The disappointing inclusion rates and missing data on the outcome also caused the stepped wedge matrix to be unequally distributed which likely impacted the robustness of the results in our statistical analyses [24, 32]. At the time that our study was designed not much was known on the calculation of the sample size needed to reach sufficient statistical power in a stepped wedge trial. Knowledge on this has grown over the last couple of years, but still no consensus seems to have been reached on the topic [3234].

The hospitals involved in our study were all eager to start working with the HELP and, being unaware of the missing data, we decided to proceed according to our schedule.

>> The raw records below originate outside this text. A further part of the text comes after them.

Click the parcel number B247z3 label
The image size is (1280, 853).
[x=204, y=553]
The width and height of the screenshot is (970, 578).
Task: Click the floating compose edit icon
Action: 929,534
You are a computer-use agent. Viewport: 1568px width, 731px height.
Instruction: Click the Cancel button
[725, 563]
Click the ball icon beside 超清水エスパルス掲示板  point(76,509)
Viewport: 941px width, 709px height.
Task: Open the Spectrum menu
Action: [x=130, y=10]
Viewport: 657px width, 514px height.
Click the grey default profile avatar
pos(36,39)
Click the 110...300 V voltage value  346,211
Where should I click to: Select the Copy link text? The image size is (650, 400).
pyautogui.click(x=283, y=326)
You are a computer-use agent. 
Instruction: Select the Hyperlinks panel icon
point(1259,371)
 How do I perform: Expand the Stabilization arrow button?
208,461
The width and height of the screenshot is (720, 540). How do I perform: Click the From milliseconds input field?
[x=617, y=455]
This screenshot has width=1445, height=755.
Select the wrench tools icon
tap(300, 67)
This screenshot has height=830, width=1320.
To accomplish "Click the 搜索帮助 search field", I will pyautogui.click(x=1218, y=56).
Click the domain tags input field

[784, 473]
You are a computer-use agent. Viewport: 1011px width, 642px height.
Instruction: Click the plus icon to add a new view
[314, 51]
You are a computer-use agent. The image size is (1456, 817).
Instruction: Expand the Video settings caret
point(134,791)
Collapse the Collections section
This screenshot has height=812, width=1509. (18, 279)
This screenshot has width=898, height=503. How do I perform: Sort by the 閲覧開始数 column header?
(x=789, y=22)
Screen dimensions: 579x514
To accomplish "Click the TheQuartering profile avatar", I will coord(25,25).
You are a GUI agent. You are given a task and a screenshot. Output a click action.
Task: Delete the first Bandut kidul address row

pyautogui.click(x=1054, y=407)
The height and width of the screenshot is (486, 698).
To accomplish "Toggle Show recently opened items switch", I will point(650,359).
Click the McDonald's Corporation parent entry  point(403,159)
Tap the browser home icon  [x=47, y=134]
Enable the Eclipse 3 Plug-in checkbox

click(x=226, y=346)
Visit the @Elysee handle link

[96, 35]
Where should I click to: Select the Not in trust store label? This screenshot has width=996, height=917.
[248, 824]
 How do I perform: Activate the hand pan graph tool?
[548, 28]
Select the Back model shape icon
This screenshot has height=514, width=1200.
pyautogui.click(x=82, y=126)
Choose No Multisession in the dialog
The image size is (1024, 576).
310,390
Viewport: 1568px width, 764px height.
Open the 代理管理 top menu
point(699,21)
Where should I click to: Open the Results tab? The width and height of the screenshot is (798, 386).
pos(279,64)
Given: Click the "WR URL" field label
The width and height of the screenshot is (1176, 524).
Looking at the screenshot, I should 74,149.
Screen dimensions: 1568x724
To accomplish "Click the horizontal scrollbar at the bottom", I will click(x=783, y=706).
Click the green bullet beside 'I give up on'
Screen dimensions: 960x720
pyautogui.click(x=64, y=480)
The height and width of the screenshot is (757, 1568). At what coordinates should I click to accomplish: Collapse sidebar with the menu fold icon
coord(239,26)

Previous studies have warned of increasing risk of units dropping out of the study, especially units randomized to a late implementation wedge, when prolonging the study period [24, 35]. Furthermore, uncertainty remains on the consequences of unequal duration of the periods in the matrix for the interpretation of the results of statistical analyses [24].

Conclusions

The stepped wedge, cluster randomized trial offers opportunities to test and implement additions to usual care in a real-life setting, thereby maximizing feasibility and generalizability of the results. Researchers should be aware of the pitfalls of the design and the execution of research in real-life settings to prevent negative consequences for the validity of their results. In our pragmatic, stepped wedge, cluster randomized trial, we faced high variability in estimates between clusters, under-enrollment and limited quality of the data collected and, therefore, subsequent valid conclusions on the effectiveness of the intervention under study could not be drawn. We learned that when conducting a stepped wedge, cluster randomized trial to test the effect of a complex intervention, timely assessment of the protocol by the Medical Ethical Review Board, a spacious time schedule, the availability of substantial capacity in the research team and early checks on timely data availability and data quality are essential.

Abbreviations

6CIT: 

Six-item Cognitive Impairment Test

ADL: 

Activities of Daily Living

CAM: 

Confusion Assessment Method

CI: 

Confidence interval

DOSS: 

Delirium Observation Screening Scale

HELP: 

Hospital Elder Life Program

NP: 

Nurse practitioner

OR: 

Odds ratio

Declarations

Acknowledgements

We thank Marije Strijbos and Bas Steunenberg for their role in the conduction of the trial and the acquisition of the data. We acknowledge the contributions of the Hospital Elder Life Program©1999.

Funding

Our study was funded by ZonMw, the Netherlands Organization for Health Research and Development. The funding organization had no role in the design or conduct of the study, nor in the data collection and analyses, the interpretation of the data, or the realization process of the manuscript.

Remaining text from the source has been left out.